7. It all comes down to the numbers.
You pay for what you get! Most of your costs will go toward your venue and food, and the more people you have the more expensive it will be. Due to inexperience and naivety, we totally underestimated the cost of this initially, and with a final guest list of 150 people what was once our budget for the whole wedding suddenly became our budget for the food alone. The venue costs, food and décor made up 60-70% of our budget. We had to be really ruthless with our guest list as a result, and this was one of the hardest parts of planning. Create your list early on in the planning process and do a check in once a month to see if you still feel the same! By the end when we really needed to make a call on sending out invites, our rule was: "if in doubt, unfortunately this guest is out". There are ways to cut the venue costs, which is one of the reasons we chose a Sunday wedding. Many venues often special for the winter months, so take advantage of these small mercies! But I reiterate ‘you pay for what you get’. The day we did a site visit at our venue, Inimitable, was the day we left pieces of our heart there. It was perfection personified and worth every cent.

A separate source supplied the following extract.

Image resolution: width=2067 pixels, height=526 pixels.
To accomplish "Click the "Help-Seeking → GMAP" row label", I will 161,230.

8. DIY isn’t necessarily cheaper.
I think you’ve gathered I am a Pinterest queen. I was SURE I could make it all myself. Pinterest makes it look so easy, but that’s also because they are making one. 150 pieces later and you have unnecessarily put yourself under pressure. Planning a wedding is stressful enough, it won’t feel like there is enough time for anything, find yourself a planner/ coordinator who matches your vision and passion (Zavion Kotze Events Company was our dream team!), then find local small businesses and support them. Or use people in your family or community who I am sure would LOVE to gift you with their talents and skills. If you have to make 6, 10, maybe 20 then feel free to go ahead and Suzelle-it, but my advice is any more than that and you’ll be sitting till the early hours of the morning, crying, surrounded by glitter, unnecessarily.

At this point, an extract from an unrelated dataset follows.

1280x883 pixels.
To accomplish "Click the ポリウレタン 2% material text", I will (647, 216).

9. Hidden costs you will have to afford: Have an Emergency Fund!
There are ALWAYS extras! When you are setting a budget we often forget to include these extras and then fall short: makeup and hair trials, alterations are not always included, it is the right thing to do to include your suppliers at the wedding in your food numbers, extra hours at the venue, food platters for the bridal party when they are getting ready. The groomsmen attire will work out more expensive than the bridesmaids more than likely. Do not assume that you can split your budget equally between the bridal party. Some of these costs are only identifiable over the course of the planning, or right at the end, so saving a little extra will go a long way in minimising stress.
A wedding like ours
Let's get real. There are many websites that showcase the cost of weddings overseas but what does a wedding like ours cost in South Africa? Here is a list of the wedding day essentials to give you an indication of costs in the industry.
*figures are based on 2018 pricing
*pricing is an estimates, discounts may have applied.
Venue (Inimitable), excluding flowers, decor and rentals
R28 000
Food by Andrew Dapper R110 000
Photographer & Videographer (Shanay Greene) R21 600
DJ (Purple Tomato) R5 800
Bands (The Morning After & Soloists Robyn and Dean)
R16 000
Wedding Dress & Accessories (Bridal Room, White Lilly Bridal, Steve Madden)
R30 000
Pinata Cake filled with Lindt chocolates R800
Bridal Party Attire (Bibi Rouge & Zara) R15 000
Make Up & Hair for Bride and Bridal Party R13 000
I want to reiterate that there is no right or wrong budget. Whether you are a bride with a small budget, a DIY bride, a do-nothing-yourself bride, a bride who doesn’t have a budget: love and joy do not discriminate! This is your wedding day, the day you will commit yourself, your heart and your life to your person, and it will forever be the most beautiful day of your lives. It doesn’t matter what anyone else can or is willing or is able to spend on their wedding day, because at the end of that magical night we all fall asleep the same: Married to Our Soulmate.